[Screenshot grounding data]
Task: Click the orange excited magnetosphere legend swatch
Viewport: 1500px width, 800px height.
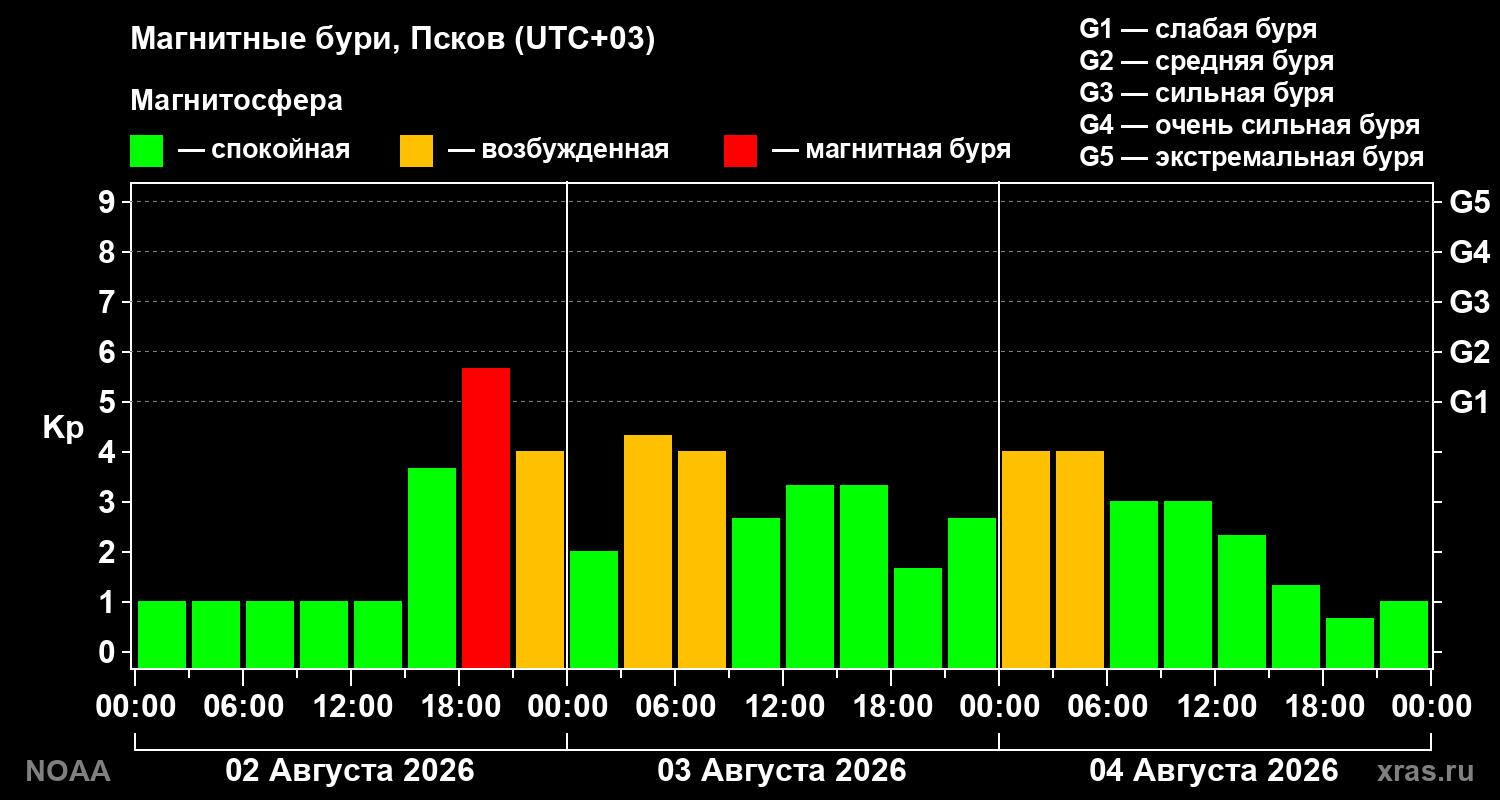Action: click(416, 151)
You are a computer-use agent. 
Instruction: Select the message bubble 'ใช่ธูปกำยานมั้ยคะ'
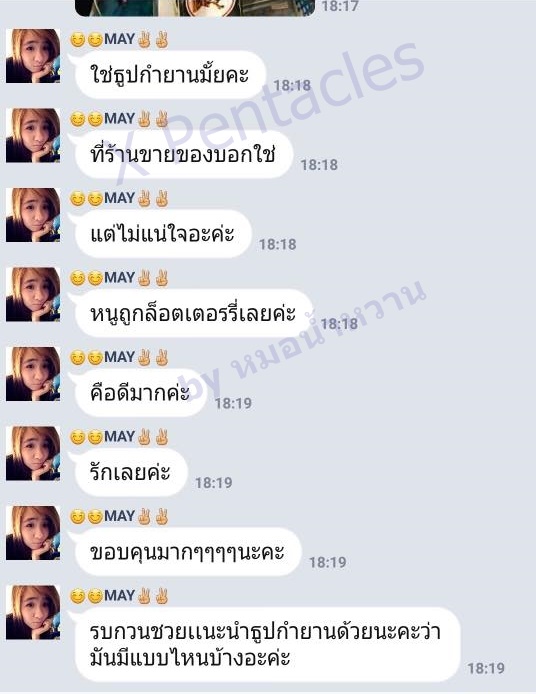click(170, 75)
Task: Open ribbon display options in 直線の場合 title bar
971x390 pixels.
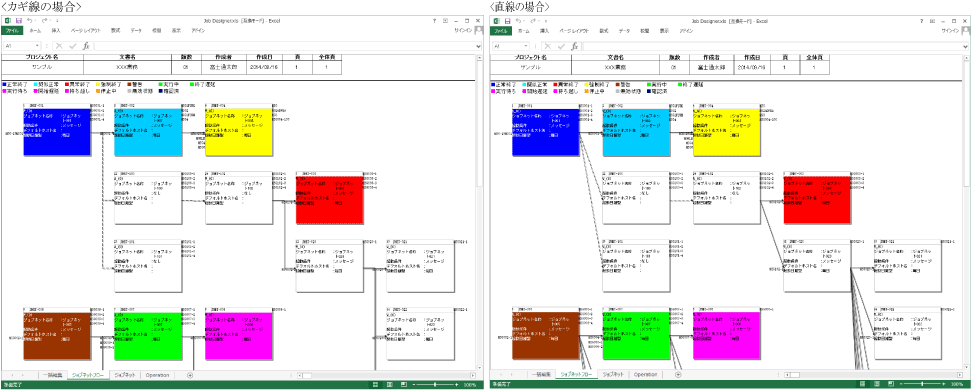Action: click(x=933, y=21)
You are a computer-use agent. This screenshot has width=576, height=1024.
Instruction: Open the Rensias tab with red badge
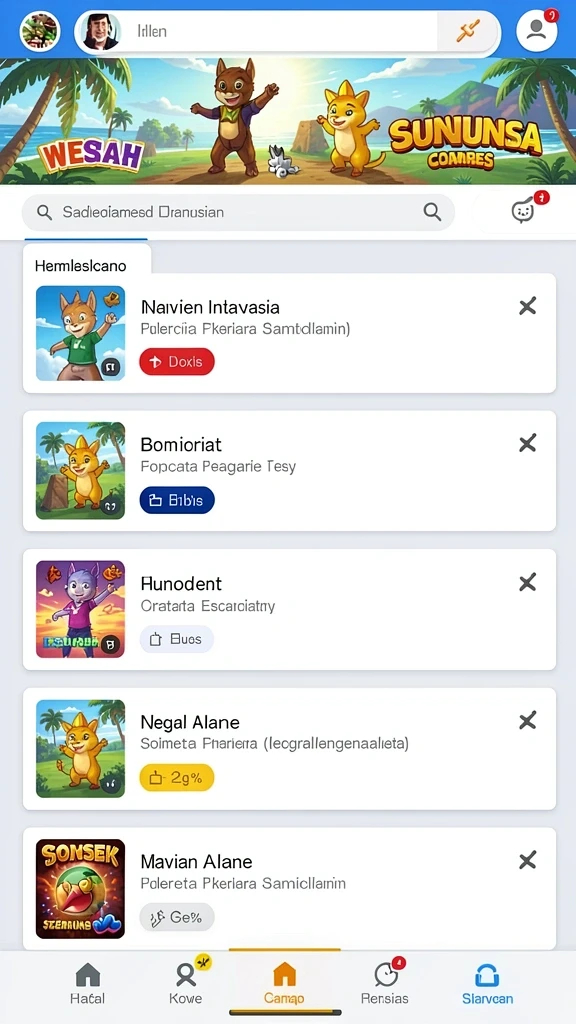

→ WHAT IS REQUIRED:
Pictures stay out. Return exactly the lines from the one with "You are a computer-use agent. This" through the last line of the data.

→ RESULT OF THE EXERCISE:
You are a computer-use agent. This screenshot has width=576, height=1024.
Instruction: Open the Rensias tab with red badge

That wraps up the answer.